Burada konuşmaların akışında mutlaka soruyu soranın bir arkadaşı veya dostu Denizli de ikamet eder. Onu tanıyıp tanımadığımız sorulur.
Bu kahvehane muhabbeti ayrılıncaya kadar sürer. Bu konuda sizde benim kadar bu durumla karşı karşıya gelmiş, kimi zaman cevap vermiş, kimi zaman ise başınızdan savmışsınızdır.
Ben ise bu tür konuşmaları çok önemserim. Bu, kısa da olsa, sohbetlerde insan analizi yapmak çok kolaydır. Bir önemli hususta, yol üzerindeki kahvehanelerde karşılaştığınız bu insanlar çok yalındır ve çok sade insanlardır.
Genelde hissidirler, paylaşımcı ve özverili oldukları her hallerinden belli olur. Bu insanlar kendilerine dürüst davranılmasını isterler. Çünkü bu insanlar, karşılaştıkları insanlara doğru davranırlar.
Geçtiğimiz bir kaç hafta evvel İsrail ile Filistin arasında çıkan krize çözüm bulmaya çalışan Beynamaz, bir oraya, bir buraya Atlantik ötesinden koşturulması, neticeye ulaşamayınca, Denizli tabiriyle “Sibbek’’ gibi ortada kalmasına üzüldük.
Sadece bir konuyu bilmek, devlet idaresinde yetmeyebilir. Bir çok konuyu uzman kişilerle tartışmak, deneyimli insanlardan fikir sormak, sorunları anlamaya yeter. Bu konuyu gözardı edersek, her seferinde pusulasız seyyahlara döneriz. Suriye konusunda da başarılı olduğumuza pek inanmamaktayım.
Hep İran’ın günlük ürettiği 120 milyon varil petrol gelirinin nerelere gittiğini merak etmişimdir. Konuştuğum bazı İranlı yetkili kişilerin verdiği bilgilere dayanarak, Mollaların, bu gelirin büyük bir bölümünü din ve mezhep yayılması için harcadığını söylemişlerdi. Aksini kanıtlayabileceğim bir belge olmadığı için, ben de aynı görüşü paylaşmıştım.

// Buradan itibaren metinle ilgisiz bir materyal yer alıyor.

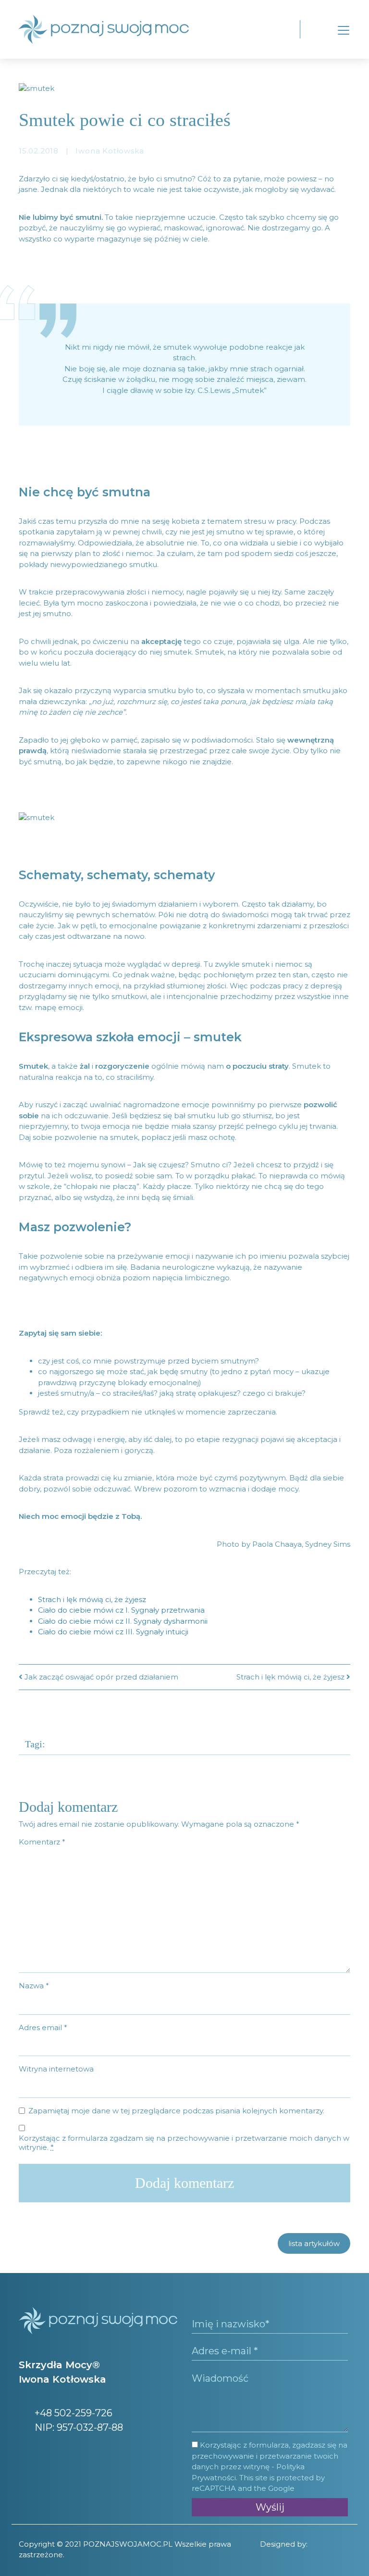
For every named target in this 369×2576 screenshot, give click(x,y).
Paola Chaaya (277, 1544)
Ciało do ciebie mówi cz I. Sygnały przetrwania (121, 1610)
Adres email (43, 2027)
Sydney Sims (327, 1544)
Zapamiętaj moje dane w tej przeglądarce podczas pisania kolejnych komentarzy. (176, 2110)
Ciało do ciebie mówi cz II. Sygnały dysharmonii (123, 1621)
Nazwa (34, 1985)
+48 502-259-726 (72, 2413)
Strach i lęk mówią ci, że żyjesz (92, 1599)
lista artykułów (314, 2243)
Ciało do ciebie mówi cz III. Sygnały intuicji (113, 1631)
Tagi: (35, 1744)
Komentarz (42, 1841)
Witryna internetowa (56, 2068)
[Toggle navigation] (343, 30)
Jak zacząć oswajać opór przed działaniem (100, 1676)
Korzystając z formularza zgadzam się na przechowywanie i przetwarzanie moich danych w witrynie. (184, 2143)
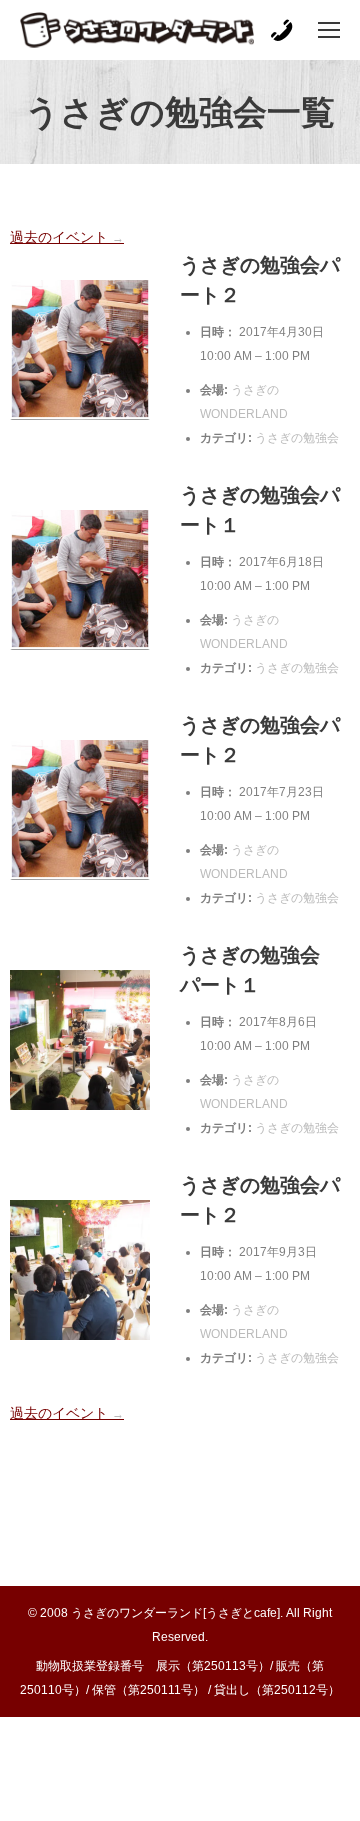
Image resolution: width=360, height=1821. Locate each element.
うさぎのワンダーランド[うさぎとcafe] (175, 1613)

Bir kaç gün evvel İran’ın en yetkili kişisini, Sayın Mahmoud Ahmedinejad’ı, 17 Aralık Şeb-i Aruz törenlerine davet eden Beynamaz’ın bu isteğini, İran geri çevirdi. Bu kolay geçiştirilecek bir konu değildir. Filistin ve İsrail krizinde Mısır’a kaptırdığı itibarın, Şeb-i Aruz törenleri aracı edilerek, Suriye krizinde itibar kazanmak istemesinin, doğru bir yaklaşım olmadığına inanmaktayım. Bu yine Denizli tabiri ile ülkeyi ‘’SİBBEK ‘’ gibi ortada bırakmaktadır. Bir insan akademik kariyerinde uluslararası ilişkiler konusunda sentez ve analiz yapıp kitap bile yazabilir. Üniversitede Dışişleri dalında kariyer yapmak başka kabiliyettir, Fiili Dışişleri Bakanlığı yapmak başka bir yetenektir. Bu timsahın göz yaşlarına benzemez.
Birilerinin bilmesinde yarar vardır, ‘Öğlen namazı niyeti ile akşam namazı kılınmaz’ diye bir sözüm geldi söyledim hem nalına hem mıhına.